Gourdine is under no illusions that he can put a halt to casual usage. But students are called out and made to reflect on their words if they use the slur during class.

“If they say that word, it’ll be brought to their attention,” he said, but the intent is to learn, not punish. “We also take the stance that they’re kids, they’re not mini-adults.”

‘Trying to Educate Our Kids’

In some ways, Anderson’s ad-hoc lessons for students reflect the views of these educators.

It’s not a word that he wants any student to use, for any reason. Another man taught him that lesson when he was young, and he sees it as his duty to pass on that knowledge.

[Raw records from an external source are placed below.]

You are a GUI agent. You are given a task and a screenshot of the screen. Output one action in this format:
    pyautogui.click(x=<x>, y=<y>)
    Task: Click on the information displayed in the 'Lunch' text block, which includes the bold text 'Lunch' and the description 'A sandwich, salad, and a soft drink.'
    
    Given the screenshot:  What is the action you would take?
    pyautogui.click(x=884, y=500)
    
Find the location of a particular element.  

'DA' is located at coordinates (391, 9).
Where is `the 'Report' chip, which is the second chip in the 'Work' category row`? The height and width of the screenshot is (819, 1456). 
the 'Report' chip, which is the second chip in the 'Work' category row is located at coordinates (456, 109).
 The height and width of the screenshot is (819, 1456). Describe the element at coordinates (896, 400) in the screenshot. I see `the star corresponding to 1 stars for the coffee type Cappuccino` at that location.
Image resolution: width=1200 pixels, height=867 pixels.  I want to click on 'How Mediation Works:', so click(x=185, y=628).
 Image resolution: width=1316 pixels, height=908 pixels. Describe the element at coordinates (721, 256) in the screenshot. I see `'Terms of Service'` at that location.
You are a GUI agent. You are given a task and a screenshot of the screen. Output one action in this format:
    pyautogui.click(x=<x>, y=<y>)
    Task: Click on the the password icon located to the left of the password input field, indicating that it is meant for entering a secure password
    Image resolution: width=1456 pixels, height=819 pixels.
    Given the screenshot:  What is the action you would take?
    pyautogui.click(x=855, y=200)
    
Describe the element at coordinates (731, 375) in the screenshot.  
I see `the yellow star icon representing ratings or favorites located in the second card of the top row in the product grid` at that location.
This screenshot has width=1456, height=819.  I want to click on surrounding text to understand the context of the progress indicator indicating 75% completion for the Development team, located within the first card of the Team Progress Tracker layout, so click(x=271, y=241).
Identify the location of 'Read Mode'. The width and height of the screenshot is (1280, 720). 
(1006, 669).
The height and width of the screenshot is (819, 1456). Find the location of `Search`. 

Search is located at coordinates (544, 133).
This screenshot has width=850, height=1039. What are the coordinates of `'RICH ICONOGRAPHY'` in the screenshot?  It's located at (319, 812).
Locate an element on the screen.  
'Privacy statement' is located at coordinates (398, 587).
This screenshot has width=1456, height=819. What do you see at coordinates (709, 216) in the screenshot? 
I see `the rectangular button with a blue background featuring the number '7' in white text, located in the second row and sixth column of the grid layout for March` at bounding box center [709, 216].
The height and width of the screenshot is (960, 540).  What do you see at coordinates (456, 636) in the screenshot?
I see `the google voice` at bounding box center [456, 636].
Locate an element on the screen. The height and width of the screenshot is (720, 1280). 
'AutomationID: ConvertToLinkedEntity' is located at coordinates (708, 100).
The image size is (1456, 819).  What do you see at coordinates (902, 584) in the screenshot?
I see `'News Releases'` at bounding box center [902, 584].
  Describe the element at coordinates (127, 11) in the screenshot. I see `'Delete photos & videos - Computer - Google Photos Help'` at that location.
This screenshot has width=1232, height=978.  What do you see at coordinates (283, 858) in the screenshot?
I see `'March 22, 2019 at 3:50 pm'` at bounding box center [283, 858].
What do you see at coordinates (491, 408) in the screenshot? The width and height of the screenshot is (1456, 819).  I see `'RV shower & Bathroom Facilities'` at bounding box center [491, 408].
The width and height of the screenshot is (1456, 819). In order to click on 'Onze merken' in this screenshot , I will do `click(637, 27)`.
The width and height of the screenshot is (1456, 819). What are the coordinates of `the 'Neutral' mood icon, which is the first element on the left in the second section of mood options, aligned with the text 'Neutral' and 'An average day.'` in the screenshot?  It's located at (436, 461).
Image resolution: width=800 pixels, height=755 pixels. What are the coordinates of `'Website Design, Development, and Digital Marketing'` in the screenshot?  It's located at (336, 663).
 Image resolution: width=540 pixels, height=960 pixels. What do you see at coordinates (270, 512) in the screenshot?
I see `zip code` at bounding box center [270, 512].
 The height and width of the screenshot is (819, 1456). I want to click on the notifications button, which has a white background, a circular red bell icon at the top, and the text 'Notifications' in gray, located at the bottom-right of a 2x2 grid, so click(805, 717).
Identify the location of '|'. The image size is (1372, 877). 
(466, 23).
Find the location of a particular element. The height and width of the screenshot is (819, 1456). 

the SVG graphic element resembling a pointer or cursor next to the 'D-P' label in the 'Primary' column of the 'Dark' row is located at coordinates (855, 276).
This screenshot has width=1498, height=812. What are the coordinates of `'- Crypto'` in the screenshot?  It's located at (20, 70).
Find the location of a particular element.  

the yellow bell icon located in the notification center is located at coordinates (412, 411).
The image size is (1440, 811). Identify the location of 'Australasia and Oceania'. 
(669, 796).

“I was just trying to educate our kids, really seeing the damage that this word can cause,” Anderson said. White students make up a little more than half the student body at West High. About 20 percent of students are Latino, 13 percent are black and 10 percent are Asian.

“Even if I said the word, I believe that I have a right to say, ‘Don’t call me that.’ That conversation is a conversation that a black man can have with a black student in our community. I had that conversation, with me when I was a child.”

He said it’s particularly important for him to represent that view at West High, which has few black staff members, he said.

“A lot of our kids call each other that,” Anderson said, and he calls them out. “I ask, why did you call your brother that word, and the typical response is “Uh, ‘cause they black?’ Really, so that’s how you see yourself?”

That word is not who he is, Anderson said. “And I want to teach the child that’s not who you are, either.”

Anderson, who has not yet returned to his job at West High, said a single, districtwide policy is foolish and counterproductive.

“The district chose to take a very lazy approach to addressing some of these situations. If you deal with every situation individually, it just means you actually have to do a little bit more work,” Anderson said.

But the uproar has been remarkably uplifting, especially seeing the number of staff and students who have rallied behind him in the aftermath.

“The way those young people stepped up … I really haven’t had an opportunity to get mad. It’s just been surreal. It’s been super peaceful,” he said. “Usually you have to wait until your funeral to hear how your life impacted the lives of others.”

A version of this article appeared in the November 13, 2019 edition of Education Week as Should Schools Have a Policy on Use of the N-Word?